Goal of the exercise.
Copy the entire listing, down to the final line, exactly.

......

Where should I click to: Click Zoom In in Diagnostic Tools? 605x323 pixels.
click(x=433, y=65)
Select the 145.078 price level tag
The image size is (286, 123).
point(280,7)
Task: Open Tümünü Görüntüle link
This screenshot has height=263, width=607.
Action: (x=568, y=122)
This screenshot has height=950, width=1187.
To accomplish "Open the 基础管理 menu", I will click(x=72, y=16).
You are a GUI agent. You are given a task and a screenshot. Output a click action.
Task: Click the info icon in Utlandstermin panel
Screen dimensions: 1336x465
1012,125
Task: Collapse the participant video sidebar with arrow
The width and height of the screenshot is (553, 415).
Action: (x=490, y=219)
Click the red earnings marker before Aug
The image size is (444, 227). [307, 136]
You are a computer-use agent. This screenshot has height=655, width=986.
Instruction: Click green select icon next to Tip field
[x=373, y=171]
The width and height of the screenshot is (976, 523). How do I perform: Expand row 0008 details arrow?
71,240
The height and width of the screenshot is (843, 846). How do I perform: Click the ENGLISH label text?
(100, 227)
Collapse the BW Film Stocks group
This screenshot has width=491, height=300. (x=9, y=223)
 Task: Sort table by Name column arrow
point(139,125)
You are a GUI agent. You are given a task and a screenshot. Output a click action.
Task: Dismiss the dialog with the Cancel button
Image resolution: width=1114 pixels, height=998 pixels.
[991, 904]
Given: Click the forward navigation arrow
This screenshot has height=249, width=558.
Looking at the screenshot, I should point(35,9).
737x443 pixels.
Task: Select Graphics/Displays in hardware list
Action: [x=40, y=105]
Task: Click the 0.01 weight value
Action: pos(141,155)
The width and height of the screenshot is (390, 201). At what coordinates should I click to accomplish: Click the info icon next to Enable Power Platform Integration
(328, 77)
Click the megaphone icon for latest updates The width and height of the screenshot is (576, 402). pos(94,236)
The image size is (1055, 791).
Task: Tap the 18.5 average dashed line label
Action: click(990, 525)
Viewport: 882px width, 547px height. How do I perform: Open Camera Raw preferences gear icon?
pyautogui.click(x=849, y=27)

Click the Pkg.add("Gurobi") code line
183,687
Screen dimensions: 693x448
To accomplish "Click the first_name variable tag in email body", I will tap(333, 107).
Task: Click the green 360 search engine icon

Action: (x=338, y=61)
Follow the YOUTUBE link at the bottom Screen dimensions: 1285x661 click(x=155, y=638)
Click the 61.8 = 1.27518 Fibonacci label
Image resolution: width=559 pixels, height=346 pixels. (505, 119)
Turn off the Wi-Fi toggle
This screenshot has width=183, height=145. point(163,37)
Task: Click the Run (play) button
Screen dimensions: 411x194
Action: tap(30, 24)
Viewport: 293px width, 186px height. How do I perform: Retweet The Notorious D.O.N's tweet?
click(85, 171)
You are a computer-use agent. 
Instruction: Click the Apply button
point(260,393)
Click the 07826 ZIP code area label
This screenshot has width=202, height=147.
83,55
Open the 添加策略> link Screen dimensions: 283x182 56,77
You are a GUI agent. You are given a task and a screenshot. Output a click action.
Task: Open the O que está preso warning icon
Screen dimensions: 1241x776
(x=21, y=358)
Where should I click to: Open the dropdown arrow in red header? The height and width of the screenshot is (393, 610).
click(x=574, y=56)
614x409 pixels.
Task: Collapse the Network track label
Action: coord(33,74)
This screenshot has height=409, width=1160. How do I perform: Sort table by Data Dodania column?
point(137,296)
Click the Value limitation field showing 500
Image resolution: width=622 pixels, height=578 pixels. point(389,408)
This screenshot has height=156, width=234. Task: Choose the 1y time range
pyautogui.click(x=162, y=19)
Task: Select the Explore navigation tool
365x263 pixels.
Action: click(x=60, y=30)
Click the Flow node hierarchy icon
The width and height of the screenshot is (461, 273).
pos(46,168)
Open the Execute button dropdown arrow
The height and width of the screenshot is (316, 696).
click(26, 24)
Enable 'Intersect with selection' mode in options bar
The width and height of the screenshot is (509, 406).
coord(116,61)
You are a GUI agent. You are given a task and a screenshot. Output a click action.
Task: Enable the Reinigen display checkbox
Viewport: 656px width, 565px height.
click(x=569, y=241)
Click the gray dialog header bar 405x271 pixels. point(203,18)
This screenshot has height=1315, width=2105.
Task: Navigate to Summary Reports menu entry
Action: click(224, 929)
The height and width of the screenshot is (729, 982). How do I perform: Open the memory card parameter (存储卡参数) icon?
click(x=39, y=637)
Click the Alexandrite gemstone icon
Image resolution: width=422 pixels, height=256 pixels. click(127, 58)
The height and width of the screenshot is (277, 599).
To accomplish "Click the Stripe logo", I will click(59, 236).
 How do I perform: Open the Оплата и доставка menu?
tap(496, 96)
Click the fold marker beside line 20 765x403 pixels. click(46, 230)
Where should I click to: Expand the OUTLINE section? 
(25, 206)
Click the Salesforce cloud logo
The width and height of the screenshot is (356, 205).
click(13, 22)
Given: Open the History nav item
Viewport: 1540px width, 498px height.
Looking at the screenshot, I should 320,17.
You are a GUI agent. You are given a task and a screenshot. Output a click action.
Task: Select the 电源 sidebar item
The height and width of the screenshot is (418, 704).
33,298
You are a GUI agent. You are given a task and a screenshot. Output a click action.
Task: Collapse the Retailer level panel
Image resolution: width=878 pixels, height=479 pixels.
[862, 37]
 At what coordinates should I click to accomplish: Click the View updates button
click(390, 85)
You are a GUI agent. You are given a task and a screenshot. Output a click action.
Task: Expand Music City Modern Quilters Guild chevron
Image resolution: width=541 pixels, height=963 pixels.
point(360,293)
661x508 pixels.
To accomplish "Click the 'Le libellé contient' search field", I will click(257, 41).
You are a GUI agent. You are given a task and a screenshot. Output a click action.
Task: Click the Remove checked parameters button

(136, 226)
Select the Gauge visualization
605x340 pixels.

......

Response area.
Where should I click to: Click Zoom In in Diagnostic Tools? 605x323 pixels.
click(x=433, y=65)
Select the 145.078 price level tag
The image size is (286, 123).
point(280,7)
Task: Open Tümünü Görüntüle link
This screenshot has height=263, width=607.
Action: (x=568, y=122)
This screenshot has height=950, width=1187.
To accomplish "Open the 基础管理 menu", I will click(x=72, y=16).
You are a GUI agent. You are given a task and a screenshot. Output a click action.
Task: Click the info icon in Utlandstermin panel
Screen dimensions: 1336x465
1012,125
Task: Collapse the participant video sidebar with arrow
The width and height of the screenshot is (553, 415).
Action: (x=490, y=219)
Click the red earnings marker before Aug
The image size is (444, 227). [307, 136]
You are a computer-use agent. This screenshot has height=655, width=986.
Instruction: Click green select icon next to Tip field
[x=373, y=171]
The width and height of the screenshot is (976, 523). How do I perform: Expand row 0008 details arrow?
71,240
The height and width of the screenshot is (843, 846). How do I perform: Click the ENGLISH label text?
(100, 227)
Collapse the BW Film Stocks group
This screenshot has width=491, height=300. (x=9, y=223)
 Task: Sort table by Name column arrow
point(139,125)
You are a GUI agent. You are given a task and a screenshot. Output a click action.
Task: Dismiss the dialog with the Cancel button
Image resolution: width=1114 pixels, height=998 pixels.
[991, 904]
Given: Click the forward navigation arrow
This screenshot has height=249, width=558.
Looking at the screenshot, I should point(35,9).
737x443 pixels.
Task: Select Graphics/Displays in hardware list
Action: [x=40, y=105]
Task: Click the 0.01 weight value
Action: pos(141,155)
The width and height of the screenshot is (390, 201). At what coordinates should I click to accomplish: Click the info icon next to Enable Power Platform Integration
(328, 77)
Click the megaphone icon for latest updates The width and height of the screenshot is (576, 402). pos(94,236)
The image size is (1055, 791).
Task: Tap the 18.5 average dashed line label
Action: click(990, 525)
Viewport: 882px width, 547px height. How do I perform: Open Camera Raw preferences gear icon?
pyautogui.click(x=849, y=27)

Click the Pkg.add("Gurobi") code line
183,687
Screen dimensions: 693x448
To accomplish "Click the first_name variable tag in email body", I will tap(333, 107).
Task: Click the green 360 search engine icon

Action: (x=338, y=61)
Follow the YOUTUBE link at the bottom Screen dimensions: 1285x661 click(x=155, y=638)
Click the 61.8 = 1.27518 Fibonacci label
Image resolution: width=559 pixels, height=346 pixels. (505, 119)
Turn off the Wi-Fi toggle
This screenshot has width=183, height=145. point(163,37)
Task: Click the Run (play) button
Screen dimensions: 411x194
Action: tap(30, 24)
Viewport: 293px width, 186px height. How do I perform: Retweet The Notorious D.O.N's tweet?
click(85, 171)
You are a computer-use agent. 
Instruction: Click the Apply button
point(260,393)
Click the 07826 ZIP code area label
This screenshot has width=202, height=147.
83,55
Open the 添加策略> link Screen dimensions: 283x182 56,77
You are a GUI agent. You are given a task and a screenshot. Output a click action.
Task: Open the O que está preso warning icon
Screen dimensions: 1241x776
(x=21, y=358)
Where should I click to: Open the dropdown arrow in red header? The height and width of the screenshot is (393, 610).
click(x=574, y=56)
614x409 pixels.
Task: Collapse the Network track label
Action: coord(33,74)
This screenshot has height=409, width=1160. How do I perform: Sort table by Data Dodania column?
point(137,296)
Click the Value limitation field showing 500
Image resolution: width=622 pixels, height=578 pixels. point(389,408)
This screenshot has height=156, width=234. Task: Choose the 1y time range
pyautogui.click(x=162, y=19)
Task: Select the Explore navigation tool
365x263 pixels.
Action: click(x=60, y=30)
Click the Flow node hierarchy icon
The width and height of the screenshot is (461, 273).
pos(46,168)
Open the Execute button dropdown arrow
The height and width of the screenshot is (316, 696).
click(26, 24)
Enable 'Intersect with selection' mode in options bar
The width and height of the screenshot is (509, 406).
coord(116,61)
You are a GUI agent. You are given a task and a screenshot. Output a click action.
Task: Enable the Reinigen display checkbox
Viewport: 656px width, 565px height.
click(x=569, y=241)
Click the gray dialog header bar 405x271 pixels. point(203,18)
This screenshot has height=1315, width=2105.
Task: Navigate to Summary Reports menu entry
Action: click(224, 929)
The height and width of the screenshot is (729, 982). How do I perform: Open the memory card parameter (存储卡参数) icon?
click(x=39, y=637)
Click the Alexandrite gemstone icon
Image resolution: width=422 pixels, height=256 pixels. click(127, 58)
The height and width of the screenshot is (277, 599).
To accomplish "Click the Stripe logo", I will click(59, 236).
 How do I perform: Open the Оплата и доставка menu?
tap(496, 96)
Click the fold marker beside line 20 765x403 pixels. click(46, 230)
Where should I click to: Expand the OUTLINE section? 
(25, 206)
Click the Salesforce cloud logo
The width and height of the screenshot is (356, 205).
click(13, 22)
Given: Open the History nav item
Viewport: 1540px width, 498px height.
Looking at the screenshot, I should 320,17.
You are a GUI agent. You are given a task and a screenshot. Output a click action.
Task: Select the 电源 sidebar item
The height and width of the screenshot is (418, 704).
33,298
You are a GUI agent. You are given a task and a screenshot. Output a click action.
Task: Collapse the Retailer level panel
Image resolution: width=878 pixels, height=479 pixels.
[862, 37]
 At what coordinates should I click to accomplish: Click the View updates button
click(390, 85)
You are a GUI agent. You are given a task and a screenshot. Output a click action.
Task: Expand Music City Modern Quilters Guild chevron
Image resolution: width=541 pixels, height=963 pixels.
point(360,293)
661x508 pixels.
To accomplish "Click the 'Le libellé contient' search field", I will click(257, 41).
You are a GUI agent. You are given a task and a screenshot. Output a click action.
Task: Click the Remove checked parameters button

(136, 226)
Select the Gauge visualization
605x340 pixels.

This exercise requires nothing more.